**TASK TO COMPLETE**
Print the records exactly. Miss nothing.

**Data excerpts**
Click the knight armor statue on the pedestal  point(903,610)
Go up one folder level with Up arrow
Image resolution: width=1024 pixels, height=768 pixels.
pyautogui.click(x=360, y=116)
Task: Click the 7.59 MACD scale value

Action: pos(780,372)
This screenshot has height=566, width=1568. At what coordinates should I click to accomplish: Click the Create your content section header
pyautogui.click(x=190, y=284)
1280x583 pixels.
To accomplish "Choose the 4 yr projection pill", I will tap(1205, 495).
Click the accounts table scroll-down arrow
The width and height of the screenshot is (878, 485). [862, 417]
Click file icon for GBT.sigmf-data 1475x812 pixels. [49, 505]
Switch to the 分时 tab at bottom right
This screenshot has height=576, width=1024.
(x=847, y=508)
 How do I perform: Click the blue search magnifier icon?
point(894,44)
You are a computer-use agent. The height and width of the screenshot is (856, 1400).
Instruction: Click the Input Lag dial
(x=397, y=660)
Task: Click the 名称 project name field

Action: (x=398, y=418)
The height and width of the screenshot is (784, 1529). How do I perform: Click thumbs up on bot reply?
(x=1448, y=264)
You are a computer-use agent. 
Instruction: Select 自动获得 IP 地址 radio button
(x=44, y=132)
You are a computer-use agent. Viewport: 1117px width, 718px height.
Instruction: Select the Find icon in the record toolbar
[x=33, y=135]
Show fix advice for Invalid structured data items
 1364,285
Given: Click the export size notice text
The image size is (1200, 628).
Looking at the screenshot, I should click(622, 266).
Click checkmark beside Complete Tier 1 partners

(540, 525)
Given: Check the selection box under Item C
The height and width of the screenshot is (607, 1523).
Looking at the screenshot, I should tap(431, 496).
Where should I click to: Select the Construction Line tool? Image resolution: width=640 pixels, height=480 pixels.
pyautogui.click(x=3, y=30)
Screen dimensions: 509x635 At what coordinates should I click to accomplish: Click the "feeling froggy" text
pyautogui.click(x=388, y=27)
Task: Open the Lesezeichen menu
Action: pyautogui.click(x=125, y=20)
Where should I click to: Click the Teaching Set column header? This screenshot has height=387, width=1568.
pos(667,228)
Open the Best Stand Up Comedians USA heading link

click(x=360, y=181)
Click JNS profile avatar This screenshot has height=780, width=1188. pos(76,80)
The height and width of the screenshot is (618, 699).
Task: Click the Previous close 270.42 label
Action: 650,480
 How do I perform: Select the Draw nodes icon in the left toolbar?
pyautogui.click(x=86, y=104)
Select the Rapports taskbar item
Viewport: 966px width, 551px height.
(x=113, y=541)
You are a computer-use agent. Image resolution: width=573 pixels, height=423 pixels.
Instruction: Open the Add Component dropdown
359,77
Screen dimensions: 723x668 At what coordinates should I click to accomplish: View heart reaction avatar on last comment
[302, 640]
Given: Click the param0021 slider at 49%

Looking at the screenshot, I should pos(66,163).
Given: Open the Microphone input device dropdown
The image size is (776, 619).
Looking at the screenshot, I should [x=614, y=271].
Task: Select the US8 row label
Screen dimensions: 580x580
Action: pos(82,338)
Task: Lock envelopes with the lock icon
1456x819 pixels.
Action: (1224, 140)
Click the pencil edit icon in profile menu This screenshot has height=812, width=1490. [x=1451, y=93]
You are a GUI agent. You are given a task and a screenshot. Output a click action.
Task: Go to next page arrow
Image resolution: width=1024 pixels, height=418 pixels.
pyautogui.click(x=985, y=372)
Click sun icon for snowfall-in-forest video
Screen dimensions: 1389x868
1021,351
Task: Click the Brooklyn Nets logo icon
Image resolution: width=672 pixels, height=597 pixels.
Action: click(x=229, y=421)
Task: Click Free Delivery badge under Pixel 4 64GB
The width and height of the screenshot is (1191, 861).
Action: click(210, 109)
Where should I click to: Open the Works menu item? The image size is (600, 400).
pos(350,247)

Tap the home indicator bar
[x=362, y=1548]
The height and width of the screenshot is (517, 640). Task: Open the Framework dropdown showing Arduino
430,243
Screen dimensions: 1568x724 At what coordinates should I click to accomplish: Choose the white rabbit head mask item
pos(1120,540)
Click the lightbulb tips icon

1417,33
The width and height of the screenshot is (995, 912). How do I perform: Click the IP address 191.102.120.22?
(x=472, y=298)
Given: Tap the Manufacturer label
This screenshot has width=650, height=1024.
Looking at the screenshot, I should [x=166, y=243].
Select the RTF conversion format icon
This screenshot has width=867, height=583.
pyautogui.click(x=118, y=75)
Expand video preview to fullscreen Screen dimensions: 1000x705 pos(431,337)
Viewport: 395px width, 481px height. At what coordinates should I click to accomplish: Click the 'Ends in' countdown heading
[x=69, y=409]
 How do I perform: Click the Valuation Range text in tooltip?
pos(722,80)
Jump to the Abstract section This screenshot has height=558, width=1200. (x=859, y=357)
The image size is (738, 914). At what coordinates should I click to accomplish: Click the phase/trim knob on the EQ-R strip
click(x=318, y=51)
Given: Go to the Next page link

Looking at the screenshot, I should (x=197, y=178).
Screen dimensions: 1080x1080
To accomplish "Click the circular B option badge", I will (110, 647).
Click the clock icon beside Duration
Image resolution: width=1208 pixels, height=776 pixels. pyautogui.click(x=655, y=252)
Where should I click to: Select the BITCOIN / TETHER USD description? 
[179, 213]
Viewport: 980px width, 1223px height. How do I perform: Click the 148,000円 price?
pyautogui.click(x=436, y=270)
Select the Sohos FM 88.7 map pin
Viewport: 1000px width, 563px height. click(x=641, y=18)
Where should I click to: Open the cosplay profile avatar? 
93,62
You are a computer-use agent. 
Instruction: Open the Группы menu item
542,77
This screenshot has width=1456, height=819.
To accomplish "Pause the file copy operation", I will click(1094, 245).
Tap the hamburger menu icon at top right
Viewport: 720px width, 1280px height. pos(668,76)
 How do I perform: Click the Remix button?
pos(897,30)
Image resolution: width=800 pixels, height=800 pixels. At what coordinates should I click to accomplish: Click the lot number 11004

**WORKED SOLUTION**
Click the knight armor statue on the pedestal  point(903,610)
Go up one folder level with Up arrow
Image resolution: width=1024 pixels, height=768 pixels.
pyautogui.click(x=360, y=116)
Task: Click the 7.59 MACD scale value

Action: pos(780,372)
This screenshot has height=566, width=1568. At what coordinates should I click to accomplish: Click the Create your content section header
pyautogui.click(x=190, y=284)
1280x583 pixels.
To accomplish "Choose the 4 yr projection pill", I will tap(1205, 495).
Click the accounts table scroll-down arrow
The width and height of the screenshot is (878, 485). [862, 417]
Click file icon for GBT.sigmf-data 1475x812 pixels. [49, 505]
Switch to the 分时 tab at bottom right
This screenshot has height=576, width=1024.
(x=847, y=508)
 How do I perform: Click the blue search magnifier icon?
point(894,44)
You are a computer-use agent. The height and width of the screenshot is (856, 1400).
Instruction: Click the Input Lag dial
(x=397, y=660)
Task: Click the 名称 project name field

Action: (x=398, y=418)
The height and width of the screenshot is (784, 1529). How do I perform: Click thumbs up on bot reply?
(x=1448, y=264)
You are a computer-use agent. 
Instruction: Select 自动获得 IP 地址 radio button
(x=44, y=132)
You are a computer-use agent. Viewport: 1117px width, 718px height.
Instruction: Select the Find icon in the record toolbar
[x=33, y=135]
Show fix advice for Invalid structured data items
 1364,285
Given: Click the export size notice text
The image size is (1200, 628).
Looking at the screenshot, I should click(622, 266).
Click checkmark beside Complete Tier 1 partners

(540, 525)
Given: Check the selection box under Item C
The height and width of the screenshot is (607, 1523).
Looking at the screenshot, I should tap(431, 496).
Where should I click to: Select the Construction Line tool? Image resolution: width=640 pixels, height=480 pixels.
pyautogui.click(x=3, y=30)
Screen dimensions: 509x635 At what coordinates should I click to accomplish: Click the "feeling froggy" text
pyautogui.click(x=388, y=27)
Task: Open the Lesezeichen menu
Action: pyautogui.click(x=125, y=20)
Where should I click to: Click the Teaching Set column header? This screenshot has height=387, width=1568.
pos(667,228)
Open the Best Stand Up Comedians USA heading link

click(x=360, y=181)
Click JNS profile avatar This screenshot has height=780, width=1188. pos(76,80)
The height and width of the screenshot is (618, 699).
Task: Click the Previous close 270.42 label
Action: 650,480
 How do I perform: Select the Draw nodes icon in the left toolbar?
pyautogui.click(x=86, y=104)
Select the Rapports taskbar item
Viewport: 966px width, 551px height.
(x=113, y=541)
You are a computer-use agent. Image resolution: width=573 pixels, height=423 pixels.
Instruction: Open the Add Component dropdown
359,77
Screen dimensions: 723x668 At what coordinates should I click to accomplish: View heart reaction avatar on last comment
[302, 640]
Given: Click the param0021 slider at 49%

Looking at the screenshot, I should pos(66,163).
Given: Open the Microphone input device dropdown
The image size is (776, 619).
Looking at the screenshot, I should [x=614, y=271].
Task: Select the US8 row label
Screen dimensions: 580x580
Action: pos(82,338)
Task: Lock envelopes with the lock icon
1456x819 pixels.
Action: (1224, 140)
Click the pencil edit icon in profile menu This screenshot has height=812, width=1490. [x=1451, y=93]
You are a GUI agent. You are given a task and a screenshot. Output a click action.
Task: Go to next page arrow
Image resolution: width=1024 pixels, height=418 pixels.
pyautogui.click(x=985, y=372)
Click sun icon for snowfall-in-forest video
Screen dimensions: 1389x868
1021,351
Task: Click the Brooklyn Nets logo icon
Image resolution: width=672 pixels, height=597 pixels.
Action: click(x=229, y=421)
Task: Click Free Delivery badge under Pixel 4 64GB
The width and height of the screenshot is (1191, 861).
Action: click(210, 109)
Where should I click to: Open the Works menu item? The image size is (600, 400).
pos(350,247)

Tap the home indicator bar
[x=362, y=1548]
The height and width of the screenshot is (517, 640). Task: Open the Framework dropdown showing Arduino
430,243
Screen dimensions: 1568x724 At what coordinates should I click to accomplish: Choose the white rabbit head mask item
pos(1120,540)
Click the lightbulb tips icon

1417,33
The width and height of the screenshot is (995, 912). How do I perform: Click the IP address 191.102.120.22?
(x=472, y=298)
Given: Tap the Manufacturer label
This screenshot has width=650, height=1024.
Looking at the screenshot, I should [x=166, y=243].
Select the RTF conversion format icon
This screenshot has width=867, height=583.
pyautogui.click(x=118, y=75)
Expand video preview to fullscreen Screen dimensions: 1000x705 pos(431,337)
Viewport: 395px width, 481px height. At what coordinates should I click to accomplish: Click the 'Ends in' countdown heading
[x=69, y=409]
 How do I perform: Click the Valuation Range text in tooltip?
pos(722,80)
Jump to the Abstract section This screenshot has height=558, width=1200. (x=859, y=357)
The image size is (738, 914). At what coordinates should I click to accomplish: Click the phase/trim knob on the EQ-R strip
click(x=318, y=51)
Given: Go to the Next page link

Looking at the screenshot, I should (x=197, y=178).
Screen dimensions: 1080x1080
To accomplish "Click the circular B option badge", I will (110, 647).
Click the clock icon beside Duration
Image resolution: width=1208 pixels, height=776 pixels. pyautogui.click(x=655, y=252)
Where should I click to: Select the BITCOIN / TETHER USD description? 
[179, 213]
Viewport: 980px width, 1223px height. How do I perform: Click the 148,000円 price?
pyautogui.click(x=436, y=270)
Select the Sohos FM 88.7 map pin
Viewport: 1000px width, 563px height. click(x=641, y=18)
Where should I click to: Open the cosplay profile avatar? 
93,62
You are a computer-use agent. 
Instruction: Open the Группы menu item
542,77
This screenshot has width=1456, height=819.
To accomplish "Pause the file copy operation", I will click(1094, 245).
Tap the hamburger menu icon at top right
Viewport: 720px width, 1280px height. pos(668,76)
 How do I perform: Click the Remix button?
pos(897,30)
Image resolution: width=800 pixels, height=800 pixels. At what coordinates should I click to accomplish: Click the lot number 11004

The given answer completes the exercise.